Fig 1. Design strategy of novel granulopoietic proteins.

(A) Structure of the human G-CSF:G-CSFR complex (PDB: 2D9Q), showing site II and site III as the contact points for proposed receptor dimerization [40]. Surface residues at site II or site III that were reported to have a more than 2-fold impact on G-CSF’s activity are shown in blue [27]. G-CSF is shown in orange, the G-CSF receptor CRH domains in red, and the Ig-like domain in pink. (B) The critical residues at site II were disembodied and used as a geometric search query against the entire PDB to retrieve structurally compatible scaffolds. The top 6 compatible scaffolds structures are shown in cartoon representation. (C) After retrofitting the binding epitope, the most structurally stable scaffolds, named Moevan and Sohair, were identified by molecular dynamics simulations. The scaffold of Moevan and Disohair were adopted from an uncharacterized protein from Bacillus halodurans (PDB: 2QUP) [30] and a de novo designed, homodimeric, 4-helical, coiled-coil bundle (PDB: 5J73) [31], respectively. The blue-to-yellow 2D diagrams represent the topological chain paths of the G-CSF fold compared to the designs. (D) The retrofitted scaffolds were further optimized for their core packing and solvent-exposed residues. diSohair1 and diSohair2, dimeric variants of Sohair, were constructed to harbor 2 copies of the binding epitope in a C2-symmetric fashion, while the single-chain variant Sohair was made through de novo design of an additional loop across the dimeric interface of the 2 chains. G-CSF, granulocyte colony-stimulating factor; Ig, immunoglobulin; PDB, Protein Data Bank.

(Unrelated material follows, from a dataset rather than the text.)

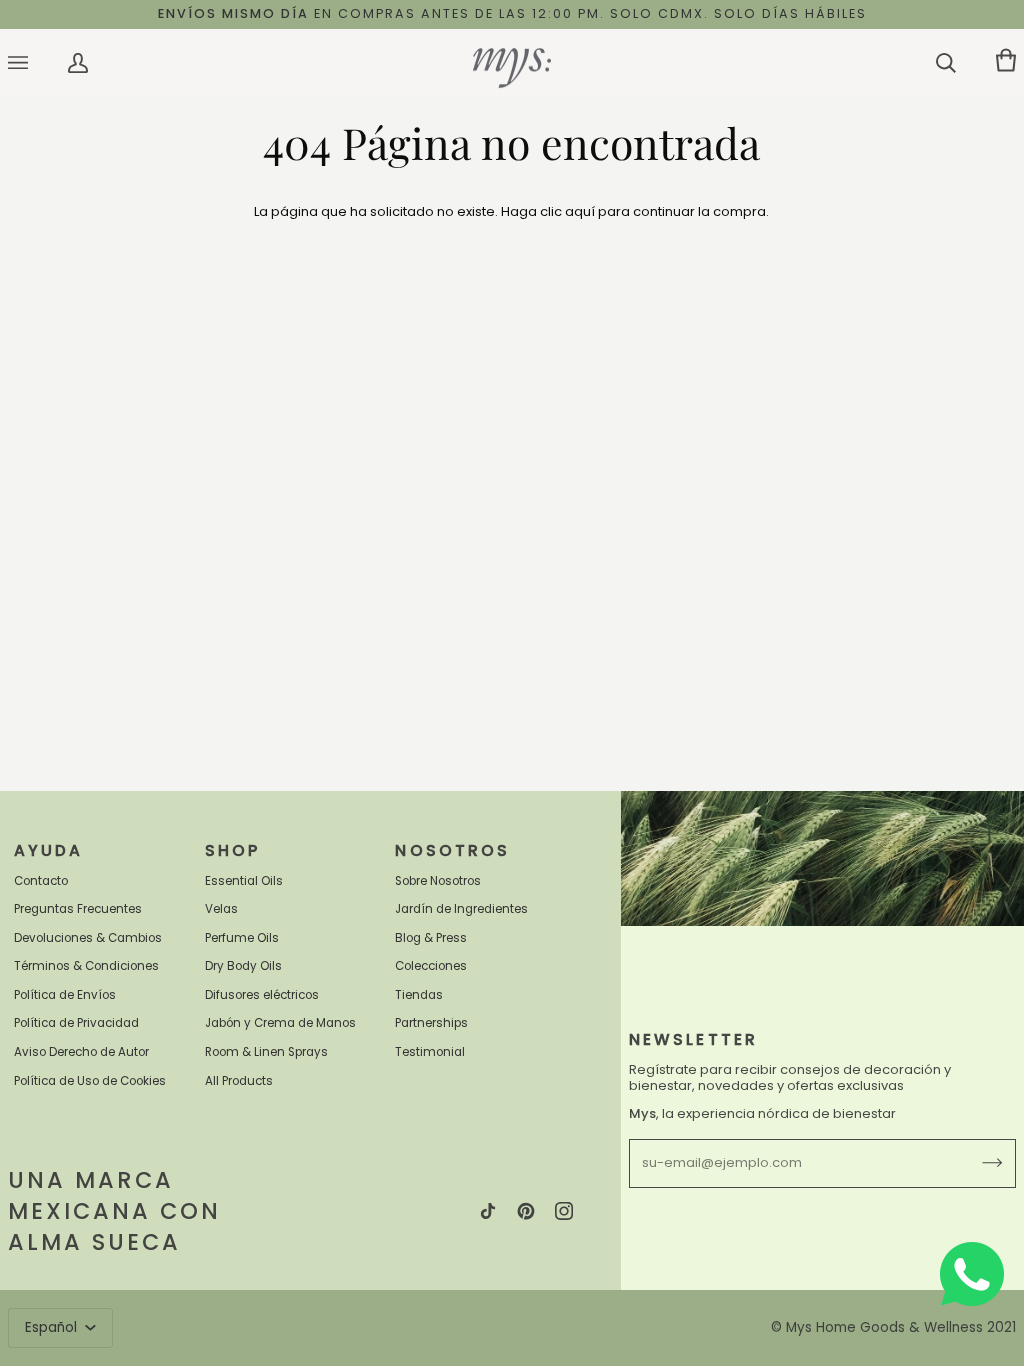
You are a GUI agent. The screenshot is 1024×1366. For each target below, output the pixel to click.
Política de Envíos (65, 995)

Two topological variants were generated from the 2L4HC2_9 coiled-coil: Sohair and diSohair. Sohair is a monomeric variant with 2 coiled coils connected through a linker and displaying the binding epitope on only 1 facet of the coiled-coil bundle (Fig 1D). We sought to construct the single-chain variant Sohair with only 1 binding epitope, as MD simulations had shown that doubly displaying the binding epitope was destabilizing compared to the original template sequence. As the distance across the termini averaged around 11 Å, we sought to construct a 3-residue-loop de novo by testing the conformational stability by MD of every possible loop sequence built from an alphabet of 9 amino acids suitable for loop design. We simulated 93 = 729 loop compositions and picked the most conformationally stable for experimental evaluation to construct a loop across the dimerisation interface in Sohair. We also wanted to create a dimeric variant, hypothesizing that a C2–symmetric site II should dimerise the receptor more effectively. Due to the destabilizing effect of carving 2 binding sites that we detected in our MD simulations, we expected that the dimeric version would be significantly less stable than the single chain variant. Therefore, we created 2 variants, attempting the stabilizing residue M24 and the disembodied Q24, in diSohair1 and diSohair2, respectively. Moevan, the other design based on structure 2QUP was only deployed in its original template topology (Fig 1D). We thus tested a total number of 4 designs experimentally: Moevan, Sohair (the single-chain, single-epitope variant), and 2 dimeric Sohair variants (diSohair1 and diSohair2). Based on the experimental results obtained from these designs, we further made a fifth construct, Moevan_t2, which is composed of 2 tandemly repeated Moevan domains, connected by a flexible linker (S2 Table).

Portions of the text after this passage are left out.